Но вот открывался занавес. На сцену выходили артисты, большие художники. И начинался праздник — демонстрация их сложного и тонкого искусства. На сцене творили они. Чиновники на сцене не появлялись. Они сидели в ложах, в служебных кабинетах. В момент таинства — спектакля — на подмостках царили артисты.
В пору дебюта в столичной опере Шаляпин был слишком молод и недостаточно просвещен для того, чтобы понять, в какой театр пришел, понять, на чем этот театр держится.
А когда значительно позже вспоминал свое положение в Мариинском театре, чувство горечи и раздражения мешало разобраться в том, на что он реально имел право в 1895 году на лучшей оперной сцене России.
К тому же Шаляпин дебютировал там в пору, когда директором императорских театров был И. А. Всеволожский — видный аристократ, опытный царедворец, человек вполне определенных — западных вкусов, имевший ясные представления о том, каким должен быть руководимый им театр, где в ложах нередко появляется царская семья.
Директор императорских театров не выносил русских оперных произведений (кроме Чайковского), его отталкивали «зипуны» и «онучи». Он кое-как терпел «Жизнь за царя», лишь потому, что по традиции считалось, что спектакль этот возвеличивает мужика, положившего голову за царствующий дом Романовых, предпочитал же спектакли во французском стиле, Мейербер был его любимцем.
Но Всеволожский вынужден был считаться с голосом времени и терпеть такой репертуар, хотя твердо полагал, что без него казенная сцена могла бы обойтись — и тогда «все было бы хорошо».
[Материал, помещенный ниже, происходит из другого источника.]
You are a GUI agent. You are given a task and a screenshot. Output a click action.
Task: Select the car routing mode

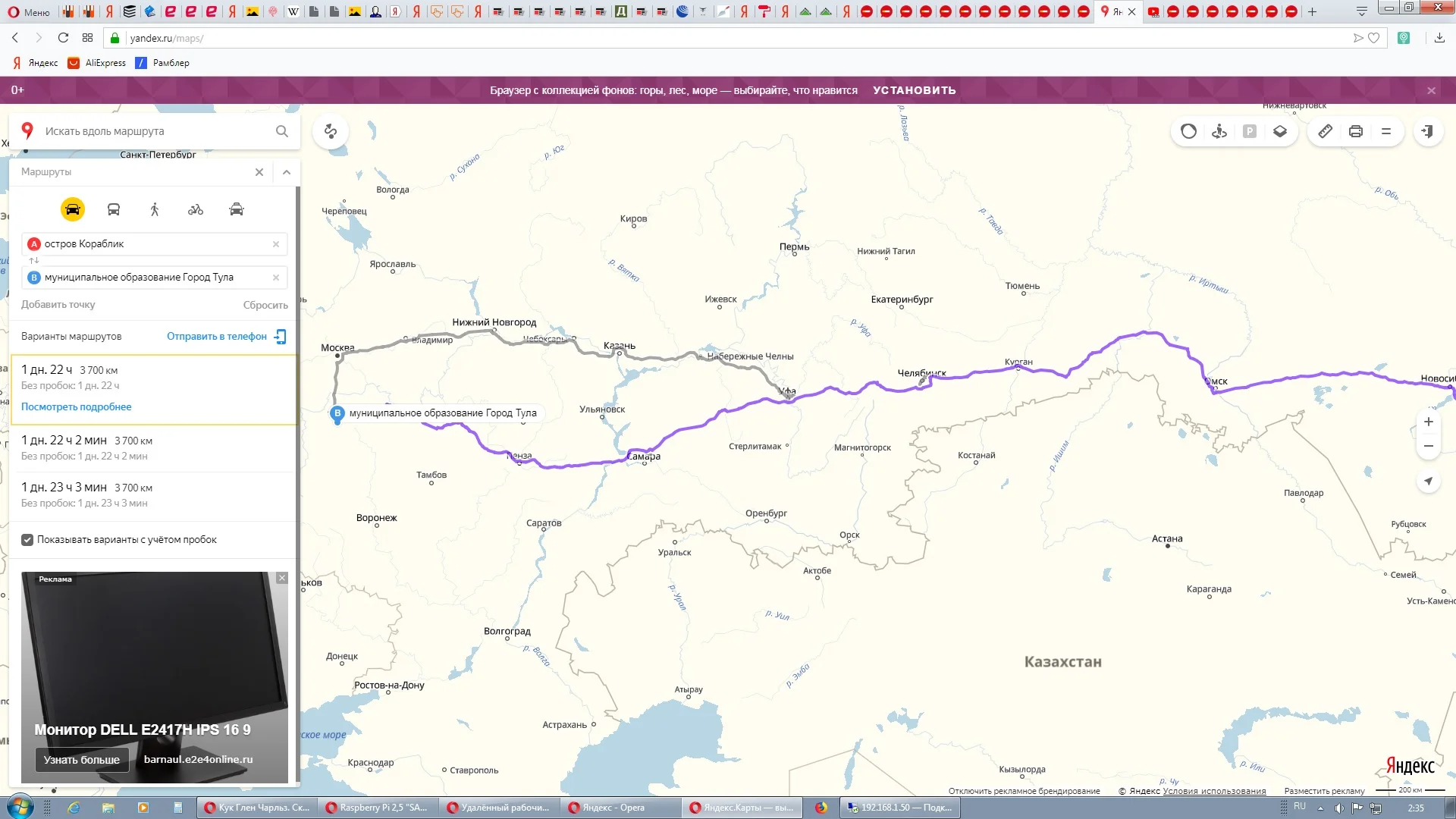pos(73,209)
В тон своему начальству рассуждали и подвластные ему чиновники. Их презрительное отношение к себе многократно испытывали русские композиторы. Как раз в ту пору, когда в Мариинском театре дебютировал Шаляпин, Римский-Корсаков приходит к мысли, что если бы можно было, он не предложил бы этой сцене ни одного своего нового произведения. Это произошло после попытки запретить оперу «Ночь перед рождеством», в которой всесильные великие князья усмотрели неуважение к Екатерине Второй.
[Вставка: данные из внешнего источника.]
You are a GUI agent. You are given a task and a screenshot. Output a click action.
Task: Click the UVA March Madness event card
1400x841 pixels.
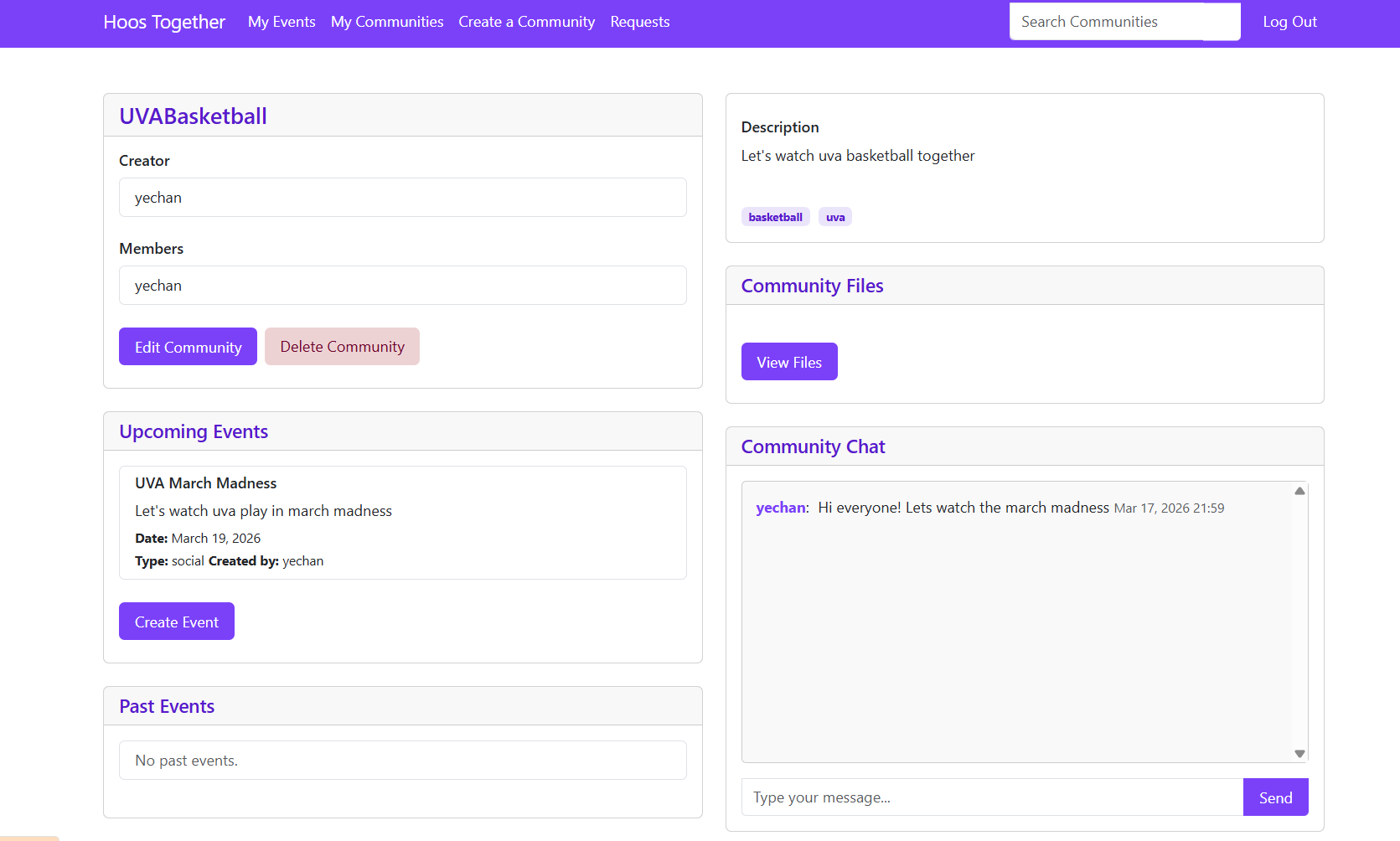coord(402,522)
Конечно, служить в императорских театрах было не только почетно, но и очень трудно. Зато учиться великой артистической традиции нужно было именно здесь.
Как же учиться? В Мариинском театре, конечно, не было, говоря современным языком, студии, готовившей из молодых певцов мастеров. Этим здесь никто не занимался, как, впрочем, не занимались нигде в театрах той поры. Но учиться было можно, вникая в то, что происходит на сцене. Вникая в искусство выдающихся артистов, которые были сильны не только каждый сам по себе, но и как единый в стилевом отношении ансамбль, — то, чего Шаляпин не мог видеть на провинциальной сцене.
Здесь можно было многому научиться, если молодой артист терпеливо усваивал секреты мастерства, которые демонстрировались каждый вечер, как только поднимали занавес.
Шаляпин подобного ансамбля нигде не встречал, таких мастеров никогда не видел и не слышал. Для него пребывание в Мариинском театре было первым знакомством с высотами русской оперной культуры.
Достаточно было приглядеться и прислушаться к тому, как пел и играл Ф. И. Стравинский, виднейший представитель русской оперно-исполнительской школы в ту пору. И безусловно, Федор пристально приглядывался к тому, как раскрывал свою яркую индивидуальность этот замечательный артист, часть партий которого довелось впоследствии исполнять и самому Шаляпину.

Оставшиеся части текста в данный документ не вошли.